Ümit KIVANÇ
Bizim mahallede sokak hayvanlarına özel ilgi gösterilir. Çıkıp sokak sokak dolaşarak kedileri köpekleri besleyen birçok insan var. Bazılarının hali vakti yerinde değil, üstlerinden başlarından anlaşılıyor; yine de hayvan beslemeyi aksatmıyorlar. Hele biri var, o köşede belirdiği anda kediler sofraya oturup beklemeye başlıyorlar. Adam yiyecek vereceği kedileri -otuzun üzerinde kedi- tek tek tanıyor, her birinin önüne yiyeceğini koyarken ona bir-iki söz söylüyor. Bir defasında yiyeceği paylaştırırken ortalıkta görünmeyen bir kedi sonradan çıkagelince adam üzüntüden perişan oldu, telaşa kapıldı. Öbür kedilerin önündeki yiyeceklerden azar azar alıp geç gelene de bir porsiyon çıkardı, “Hay Allah, benim hatam” diye söylene söylene gitti. “Fark edemedim işte yokluğunu, benim hatam...”

Kaçakçılık yapmasınlar diye Roboski'deki katırlar itlaf edildi.
Belki insandan umudu kesmiş insanlar bunlar; insandan dost olmayacağına karar vermişler bir aşamada. Belki yalnızlık, mecburiyet; belki sadece tercihleri, istekleri bu. Bilmiyorum. Yine de, sadece hayvanı beslemiyor, insanlık diye bir şey varsa, bir yerinden tutup yaşatmaya çabalıyorlar diye düşünüyorum.
Twitter'da faaliyet göstermeye başladığımda ilk dikkatimi çeken, hayvanseverlerin bolluğu, sürekli faal halde bulunuşları oldu. Sosyal medya, bir hayvansever cenneti. Kayıp kedilere köpeklere dair duyurular hızla yaygınlaştırılıyor, yavrulara yuva aranıyor, bulunuyor. Herkes devamlı bahaneler bulup kedilerinin, köpeklerinin, ama özellikle kedilerinin fotoğraflarını paylaşıyor.
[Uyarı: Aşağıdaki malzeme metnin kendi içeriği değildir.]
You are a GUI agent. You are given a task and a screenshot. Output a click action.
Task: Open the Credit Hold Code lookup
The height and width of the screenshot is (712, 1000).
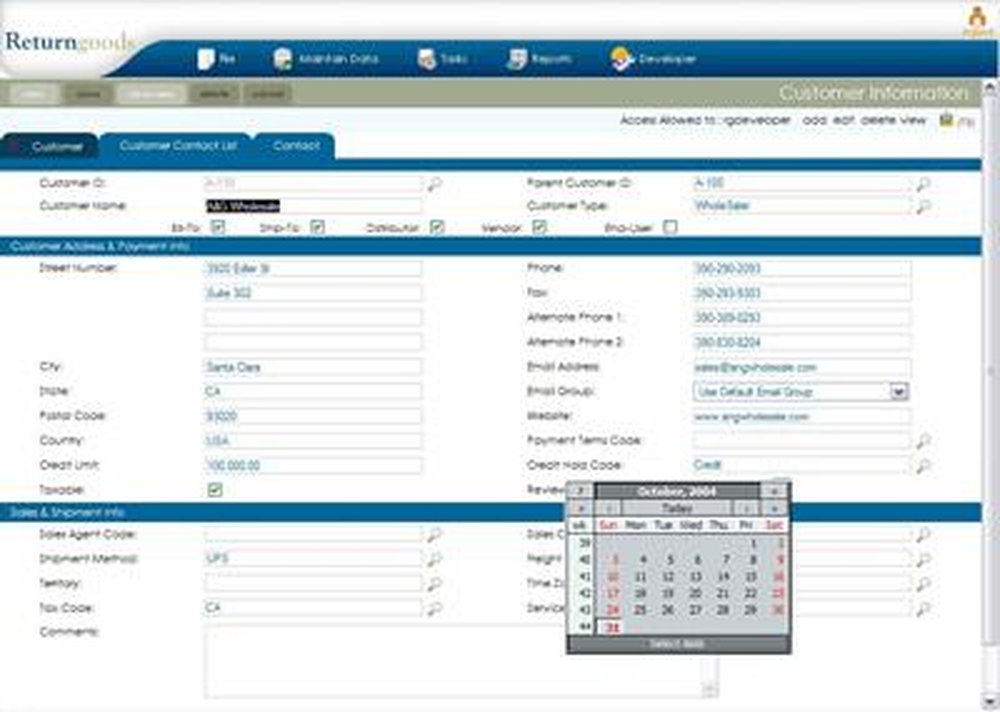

Kediciler arasında özel bir duygu alışverişi oluyor. Hayvanlara yapılan eziyet veya gaddarlıklar yaygın ve şiddetli tepki görüyor. Bir belediye köpekleri toplamaya kalkıştığında olay yakından izleniyor, köpeklerin telef edilmesine engel olunmaya çalışılıyor. Adaların fayton beygirleri zorlu yokuşlarda tükenip düştüğünde güçlü bir ah sesi yükseliyor.
Belki bu yüzden, Roboski'nin katırları kurşuna dizildiğinde değişik bir ses çıkacak sandım.
Yanıldım. Katırlar Kürdün katırı, katliam siyaset (“Silahlı Kuvvetler'in hiçbir zaman muhatap olmadığı ve olmayacağı teröristbaşı ile 31 yıllık savaş” kapsamında) muamelesi gördü.
İçimdeki şeytanla melek karşılıklı geçip birbirlerini yemeye koyuldular bunun üzerine. Yine.
Şeytan, Roboski katliamından iki gece sonrasına ilişkin görüntüler yansıttı perdeye. Karın çamurun içinde çocuklarının parçalarını aramış anneler, gözleri faltaşı, elleri pençe, karanlığın dibinde saçlarını yolarken, ışıl ışıl edilmiş büyükşehir sokaklarında danslar ediliyor, televizyonlarda yeni yılın nasıl da coşkuyla karşılandığına dair çeşitlemeler birbirini izliyordu.
Bir Kürt, o güne kadar herhangi bir şeye itiraz etmiş olmasaydı da, işte o gün dağa çıkardı.
Jetler, kaçağa gitmiş dönen köylüleri bombalamış, otuz dört insan parçalanarak ölmüştü. Yaralılar için ambulansların geçişi geciktirilmiş, hiç değilse birkaç kişi kurtarılabilecekken asker en ufak yardımı dahi esirgemişti.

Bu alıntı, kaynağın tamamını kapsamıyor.